Her hands loosened. She looked up at him hazily and the color drained from his face. She was smiling "Aegis!" he pleaded with her. "Why would you do such a thing?" He already knew the answer: She didn't have a choice, and he had somehow failed to give her one.

"It's fun, daddy," she answered brightly, but her face fell as she noticed the curves of his mouth. She had yet to learn the meaning of mental anguish or disappointment. Perhaps all she knew was that her father was upset.

"Please let go," he begged her. "How would you feel if you were this cat?" His voice was a whisper. "Please, let go!"

She blinked and then dropped the writhing animal. It landed with a thud and then bolted off, staggering slightly. She lifted her hands to his face, seeming heedless of the cuts that laced up and down her arms, of the blood she smeared on his robes, and her brows furrowed in concentration.

He grimaced and held her tightly to him, this beautiful and horrible child that he would always adore and always protect; The babe he had raised thus far as his own, his little Aegis, covered in blood.

She touched his face, the curves of his mouth, the pained wrinkles about his eyes."I don't understand," she mumbled. "Daddy, what's wrong?"

"Aegis," he whispered. "You love cats."

"They're the best!" she agreed.

"You should always take care of the things you love, and ensure never to hurt them," he murmured, and he could feel tears pressing at his eyes. "That way, they will always be there. How would you feel if you were that cat? I think you're the best, my Aegis. How would you feel if I strangled you?"

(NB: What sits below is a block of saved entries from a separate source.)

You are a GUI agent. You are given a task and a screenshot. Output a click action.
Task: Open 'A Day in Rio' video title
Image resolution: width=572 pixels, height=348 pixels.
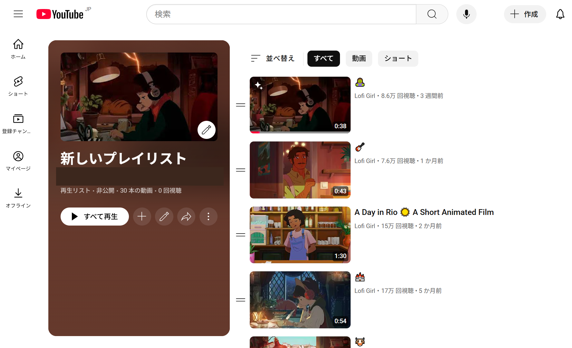tap(424, 212)
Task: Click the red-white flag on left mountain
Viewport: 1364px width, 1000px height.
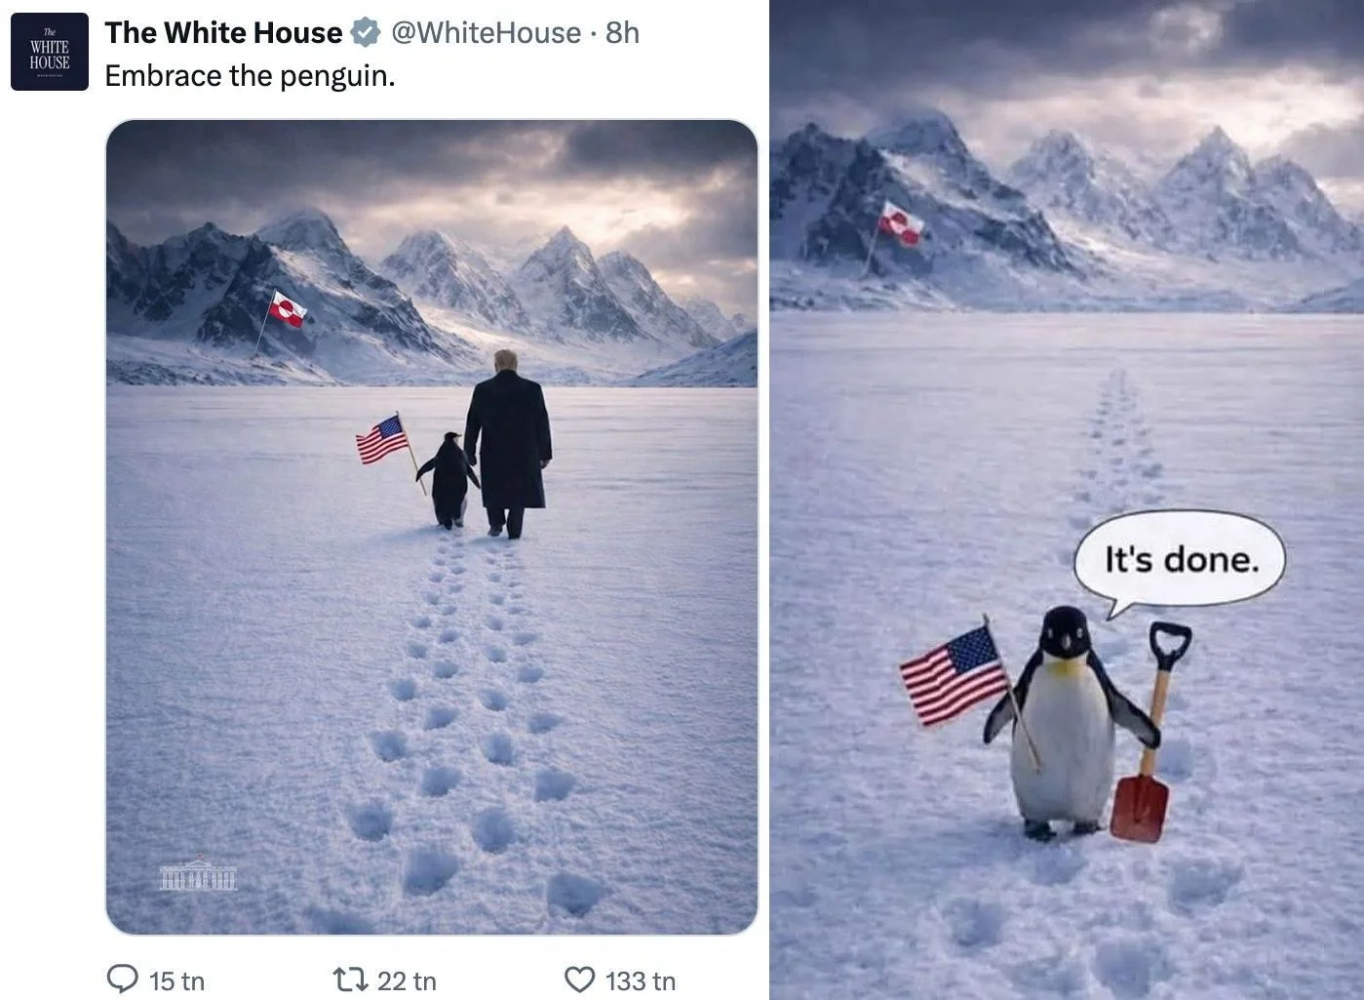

She frowned. Perhaps she could not see the connection between herself and the cat, or recognize that she had harmed something she cared for. Nevertheless, it seemed she could see the pain in his eyes and, miraculously,it *meant* something to her.

"I'm sorry, Daddy," she told him, disturbed by her own failing. Her little face scrunched up in alarm. "I'm sorry. I wont ever do it again. Please don't be sad."

He shivered and bundled her in a tight hug, and she hugged him back, worried and unhappy. She buried her face in his shoulder and hair.

"I love you Daddy," she mumbled. "I'm sorry."

Gorion's eyes opened and he sighed, sitting up in bed and rubbing his temples. That dream again. It wasn't his favorite in the world he had to admit, but he supposed he'd had far worse. Light filtered slowly through the windows of his room, and he surmised it was about time that he woke up anyway. He stretched and meditated for awhile, and then lit his nightstand candelabra.

He took his time in dressing himself, grateful for the cool slate from which most of Candlekeep had been constructed. A gentle breeze filtered through his room. The bluelight of morning stood out brightly on his floor.

He left his room in robes and sandals, and peered in to Aegis'. The girl was sleeping like a baby, her arms wrapped around one of her pillows and her blankets in quite the state of disarray. The girl's bed was a veritable nest of feline mousers. A cat was perched on nearly ever part of her, and each and every one of them was sleeping. He smiled gently and paused to watch her for a moment, admiring her despite all her flaws, despite the bar fight, despite the injured dwarf, despite the terrible nightmare that lingered on the edge of his consciousness. Admired her as only a parent could.

"Oh my beautiful child," he murmured softly. "What a handful you are."